Results from factorial invariance at different levels of restriction
| Restrictions | χ2 | CFI | RMSEA | Δχ2 | ΔCFI | ΔRMSEA |
|---|---|---|---|---|---|---|
| Baseline—men | (24) 331.8 | 0.994 | 0.991 | – | – | – |
| Baseline—women | (24) 224.5 | 0.995 | 0.992 | – | – | – |
| Unrestricted | (48) 210.9 | 0.994 | 0.036 | – | – | – |
| Metric | (56) 219.7 | 0.994 | 0.034 | (8) 8.8 | 0.000 | 0.003 |
| Strong | (64) 335.8 | 0.991 | 0.041 | (8) 116.0*** | 0.004 | 0.007 |
| Strict | (65) 790.6 | 0.975 | 0.016 | (1) 454.8*** | 0.016 | 0.025 |
*** p < .001; χ2 chi-squared, CFI comparative fit index, RMSEA Root-mean-square error of approximation, Δ difference
Regarding the saturations of the other items, these show loads above λ > 0.50 fluctuating between λ(item 1) = 0.64 and λ(item 7) = 0.81 (see Table 4). This indicates that the unifactorial model adequately explains the variance across the items of the 9-item version.
Table 4.
Item saturation and internal consistency of the K-9
| Item | Sample | Women | Men | Δλ |
|---|---|---|---|---|
| Item 1 | 0.66 | 0.68 | 0.62 | 0.06 |
| Item 2 | 0.63 | 0.62 | 0.63 | 0.01 |
| Item 3 | 0.74 | 0.74 | 0.73 | 0.01 |
| Item 4 | 0.79 | 0.80 | 0.78 | 0.02 |
| Item 5 | 0.68 | 0.72 | 0.65 | 0.07 |
| Item 6 | 0.64 | .68 | 0.62 | 0.06 |
| Item 7 | 0.76 | 0.78 | 0.74 | 0.04 |
| Item 8 | – | – | – | – |
| Item 9 | 75 | 0.75 | 0.75 | 0.00 |
| Item 10 | 0.77 | 0.78 | 0.76 | 0.02 |
| Δω | ||||
| ω [CI 95%] | 0.886 [0.881–0.892] | 0.875 [0.866–0.884] | 0.893 [0.887–0.901] | − 0.014 [0.00–− 0.02] |
Δλ saturation difference, ω McDonald’s coefficient, CI 95% confidence interval at 95%
Measurement Invariance and Internal Consistency
Table 3 shows the results from the factorial invariance analysis of the K-9 segmented by gender. The baseline model for both men and women has an adequate fit in each of the segments. Furthermore, significant differences between the fit of each model were not found on χ2, with Δχ2 = 124.94 (p > 0.05) indicating measurement invariance at this level.

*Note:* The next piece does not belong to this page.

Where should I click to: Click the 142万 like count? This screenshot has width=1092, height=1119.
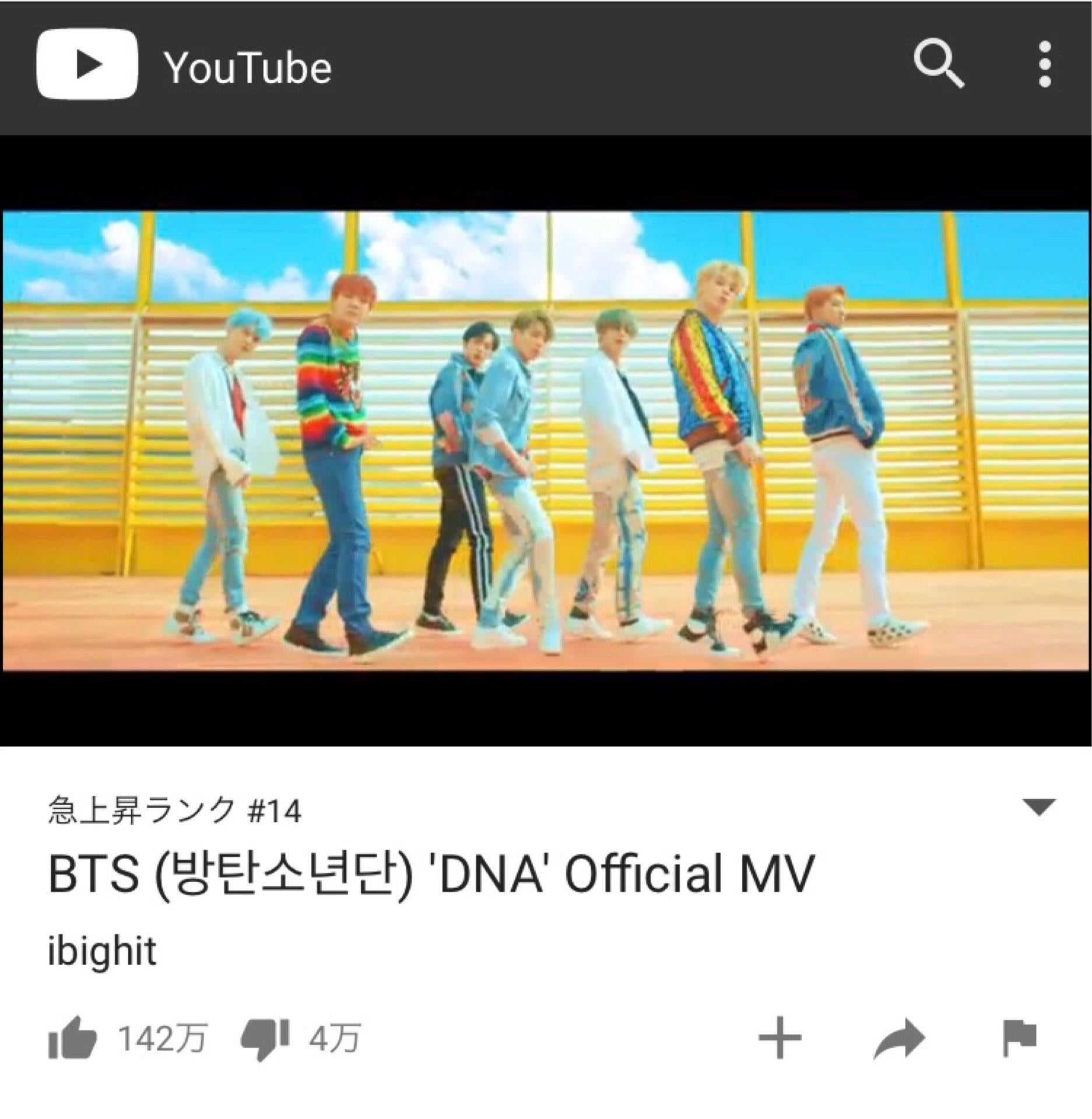(x=163, y=1038)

Regarding the CFA-MG with DWLS estimation, it is observed that as the restriction levels are added (metric, strong and strict), no significant differences are found between each consecutive restricted model according to the ΔCFI and ΔRMSEA indices. This is an indication of measurement invariance at a strict level.
In addition, Table 4 shows homogeneous λ values between men and women in the different items of the K-9 and, all of them above 0.50. The difference between the loadings of the fit models for the groups is minimal, so these are considered to be equivalent at a strict level. According to this level of invariance, the difference previously observed on the latent means between men and women indicates greater psychological distress in women than in men with ΔK = − 0.107.3 (p < 0.001) and a small effect size ΔK* = 0.27.
In relation to the internal consistency of the K-9, Table 4 also shows the ω coefficient point estimate and 95% confidence interval to be acceptable.
Graded Response Model
Since the K-9 CFA evidences a unifactorial structure, the unidimensionality and local independence assumptions are met, which allows the analysis of item discrimination and item difficulty based on the IRT to be performed.
As seen in Table 5, regarding item discrimination, it is observed that all items, except item 8, present an adequate discriminant capacity (values above 1). As for the difficulty parameter, all the threshold estimators (b1–b4) increased monotonically as expected, except for item 8 again.
Table 5.
Item response theory item parameters for the K-10
| Item | A | b1 | b2 | b3 | b4 |
|---|---|---|---|---|---|
| Item 1 | 1.544 | − 1.606 | − 0.085 | 1.393 | 2.573 |
| Item 2 | 1.506 | − 2.007 | − 0.135 | 1.396 | 2.834 |
| Item 3 | 1.933 | − 0.161 | 0.892 | 2.006 | 3.073 |
| Item 4 | 2.256 | − 0.842 | 0.436 | 1.526 | 2.714 |
| Item 5 | 1.752 | − 1.218 | 0.342 | 1.585 | 2.720 |
| Item 6 | 1.544 | − 0.498 | 0.774 | 1.953 | 3.182 |
| Item 7 | 2.332 | − 0.922 | 0.148 | 1.059 | 2.081 |
| Item 8 | 0.188 | − 12.667 | − 3.727 | 2.338 | 8.422 |
| Item 9 | 2.248 | − 0.634 | 0.387 | 1.226 | 2.258 |
| Item 10 | 1.990 | − 0.386 | 0.499 | 1.234 | 2.044 |
a discrimination parameter, b difficulty parameter
Figure 1 also shows the Test Information Curves (TIC) and the Item Information Curves (IIC) of the 9 items of the K-9. It can be observed in the Item Characteristic Curves that items 7, 1 and 4 are the most relevant and precise to evaluate the latent variable of psychological distress since they show the greatest discrimination capacity. In the same figure, the TIC reveals that the K-9 is reliable or accurate, especially in the scale ranges − 0.5 and 3.
Fig. 1.
Item information curves and results from the K-9 test. IIC item information curves, TIC test information curve
Discussion
The present study sought to evaluate the psychometric properties of the K-10 by verifying its factorial structure, confirming its measurement invariance by gender, determining its internal consistency and contrasting the discrimination and difficulty parameters of its items according to the IRT in a large sample of adolescents from Ecuador. It is important to highlight that several of the previous studies investigating its psychometric properties have used relatively small sample sizes [19, 24].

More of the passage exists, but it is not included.